序盤はほとんど覚えてなかったけど、中盤以降で緊迫感が心を離さない見応えある人間ドラマとして急加速。
クライマックスで一気に記憶も蘇り、その重苦しい鋭利な空気感も手伝い、グッと心に来ましたね。
雨の情景に、トンネルという舞台設定。そこでぶつかり合う男たちの激情。
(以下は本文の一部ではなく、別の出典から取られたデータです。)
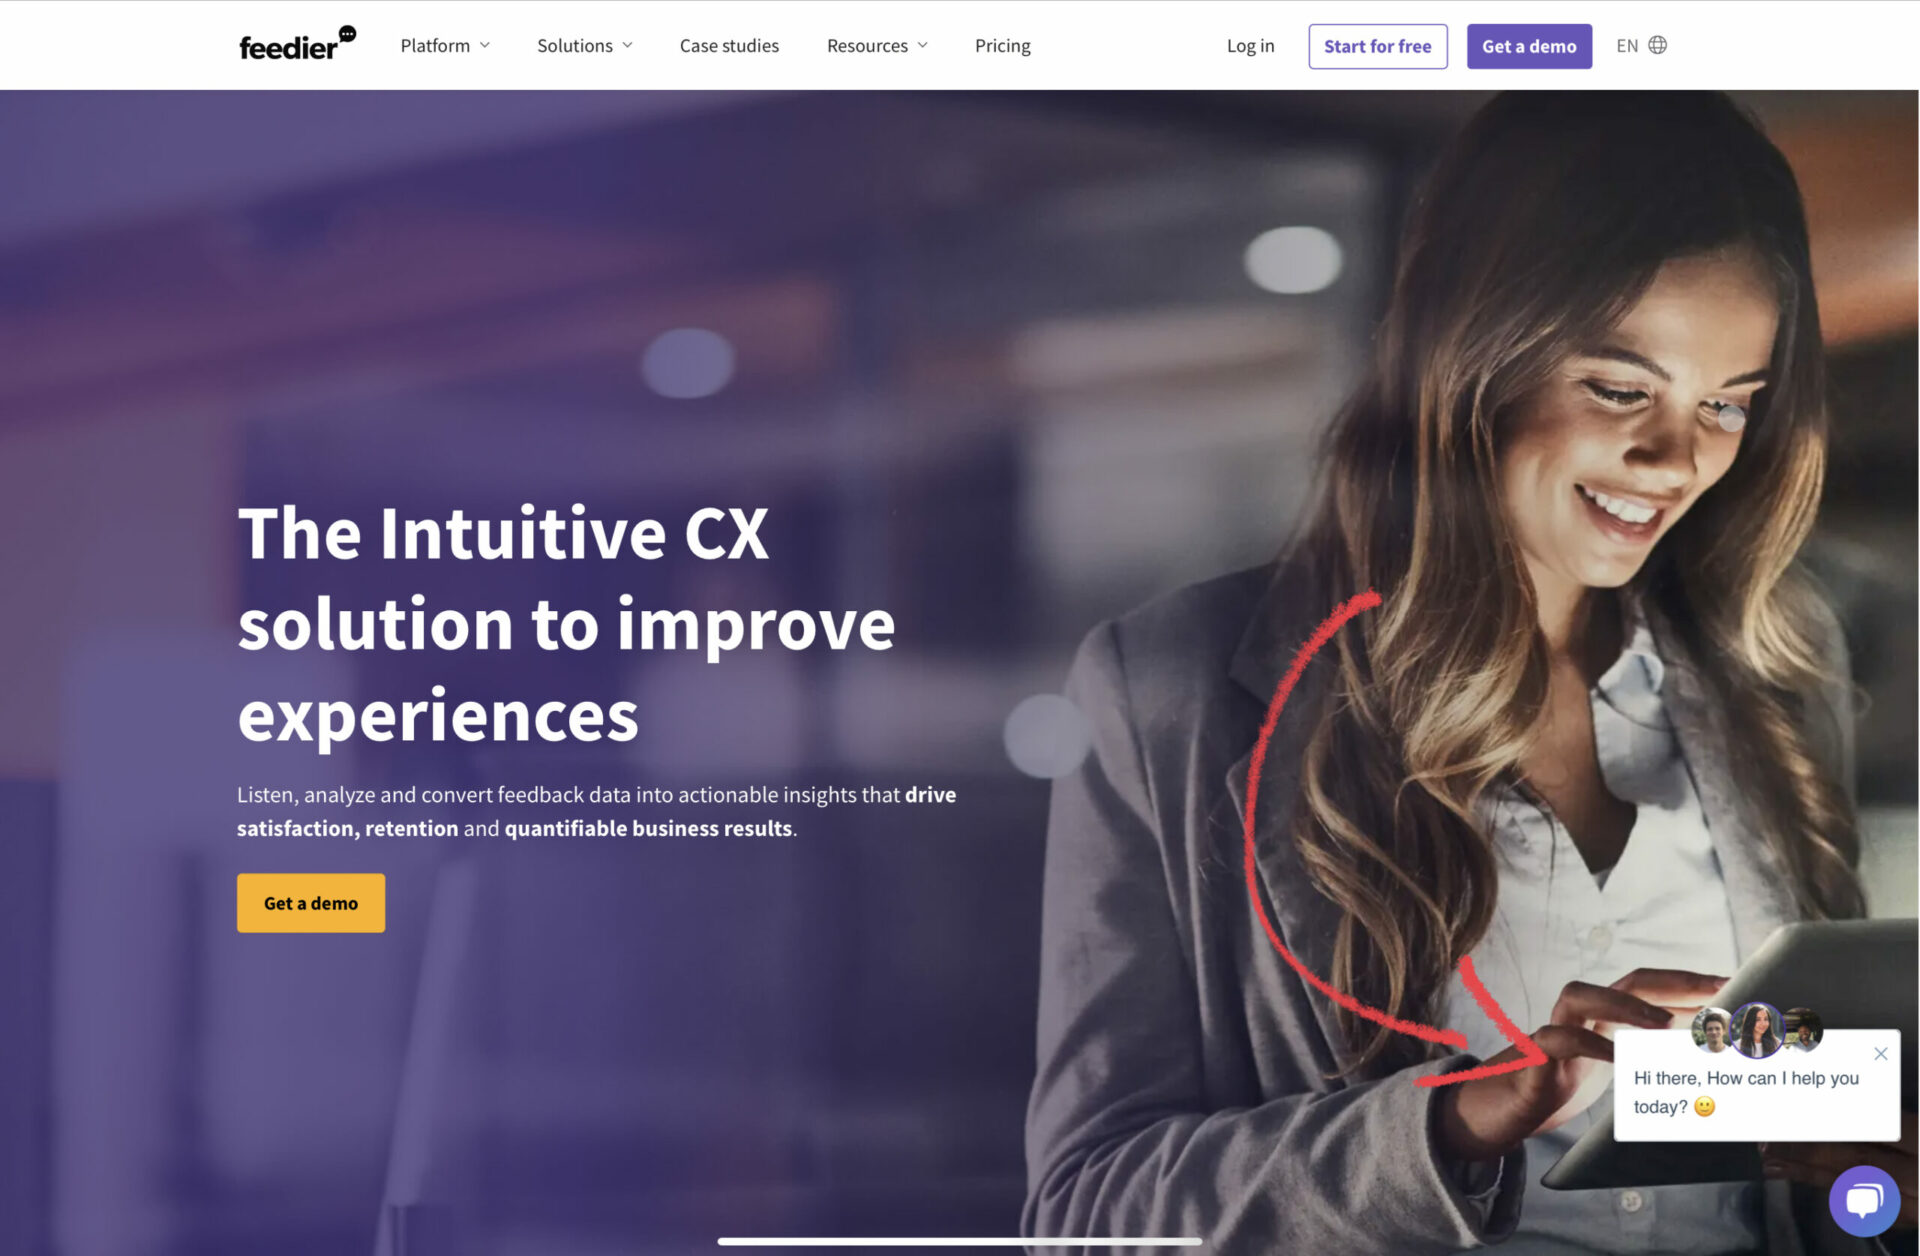Click the Get a demo yellow button
This screenshot has width=1920, height=1256.
coord(311,903)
絵的にも、感情的にも、映画のシーンとして映えまくる。
答えのない殺人事件を題材にしたことで、安易に犯人探しに固執することなく、思う存分に刑事たちの揺れ動く葛藤を描くことに成功。
それがクライマックスで一気に溢れ出る、まさに”映画”という出来栄えだなと感じました。
ポン・ジュノは前作『ほえる犬は噛まない』からこの映画ではガラっと作風を変えてるけど、振り幅が2つある監督で、コメディでもシリアスでも芯がしっかりしている。
この映画でも、基本的には重厚感があるけど、コメディ要素が味にもなってて妙に印象に残ったりします。
陰毛がない男を探して銭湯でキョロキョロしてるソン・ガンホとか、死体の膣内から桃が出てくる…とかね(笑) なんだコレ?って感じが、やたらと際立つ。
また、題材となった連続殺人事件、時効後の2019年に真犯人が発覚している。ただ、この映画は犯人がわからない状態だったからこそ出来た物語で、そういう意味ではもう作れない作品。
再鑑賞ゆえに、そういった点でも興味深く観ることが出来ました。